Permaneció en aquel otero el resto de la tarde, confusa, incapaz en un primer momento de adivinar qué ejército era aquél, si eran amigos o enemigos, si podían prestarle ayuda o por el contrario eran sus perseguidores. Sin embargo, a medida que desfilaba ante sus ojos aquel inacabable trasiego de tropas, sus dudas se acabaron disipando. Tras los hombres armados, viajaba una retaguardia formada por miles de mulas cargadas con las más variadas mercancías, máquinas de guerra, centenares de carros tirados por mulos y bueyes, y otro incontable y variopinto ejército de hombres y mujeres que seguían a las tropas en su camino. Sólo había oído hablar de algo así cuando Mutarrif y sus hermanos se referían a la expedición que el emir Muhammad había realizado sobre Pampilona hacía ya más de diez años. Al comprender lo que aquello significaba, se le aceleró el corazón y la inquietud se apoderó de ella. No se veía capaz de permanecer más tiempo en aquel lugar y consideró acercarse a la retaguardia y entablar conversación con alguna de aquellas mujeres que se adivinaban caminando en la distancia, envueltas en polvo. Sin duda podrían proporcionarle la información que necesitaba. No se entretuvo en reflexionar más y comenzó el descenso en dirección a la columna, calculando un camino que confluyera con las últimas carretas, ahora a más de una milla de distancia.

El sol era un enorme disco anaranjado por encima de las colinas azules que dibujaban el horizonte cuando el ejército se detuvo. La vanguardia quedaba oculta en la distancia, pero ante los ojos de Belasquita comenzó a desplegarse una actividad febril de hombres arrastrando lo que parecían ser sacos de harina, plantando cientos de pequeñas tiendas, prendiendo hogueras y transportando agua desde las balsas cercanas que los exploradores habrían oteado previamente.

La mujer se aproximó con prudencia hasta que el sonido de las voces, los gritos y las risas de hombres y mujeres se hizo perfectamente audible.
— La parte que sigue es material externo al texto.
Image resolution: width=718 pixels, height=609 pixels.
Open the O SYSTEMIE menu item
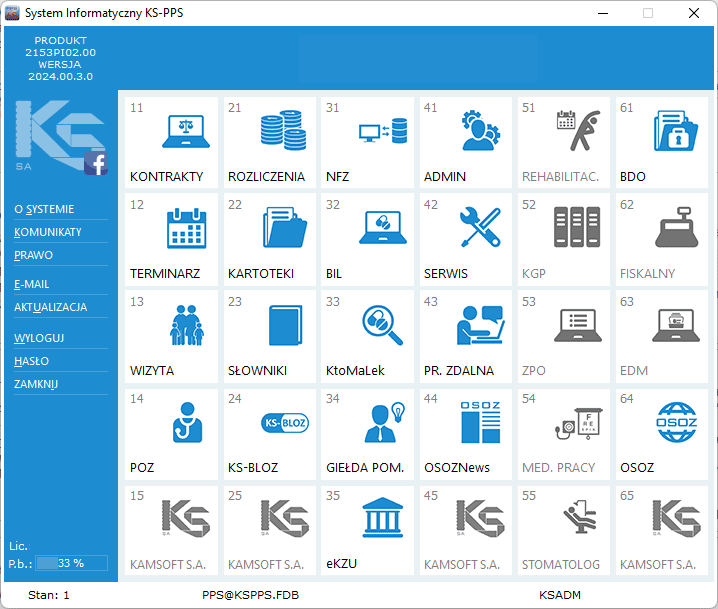(44, 209)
Afortunadamente, la vegetación cubría el terreno y proporcionaba abundante protección frente a miradas inoportunas. La progresiva oscuridad jugaba además de su parte, y en poco tiempo sólo resultó visible lo que sucedía dentro del círculo de luz de las hogueras. Observó con atención los grupos: la mayor parte eran de hombres que por su indumentaria desempeñaban las labores más ingratas, pero había también hogueras donde multitud de mujeres vociferaban y reían al tiempo que comían su rancho. Sintió un apetito repentino y deseó estar allí sentada, junto a ellas.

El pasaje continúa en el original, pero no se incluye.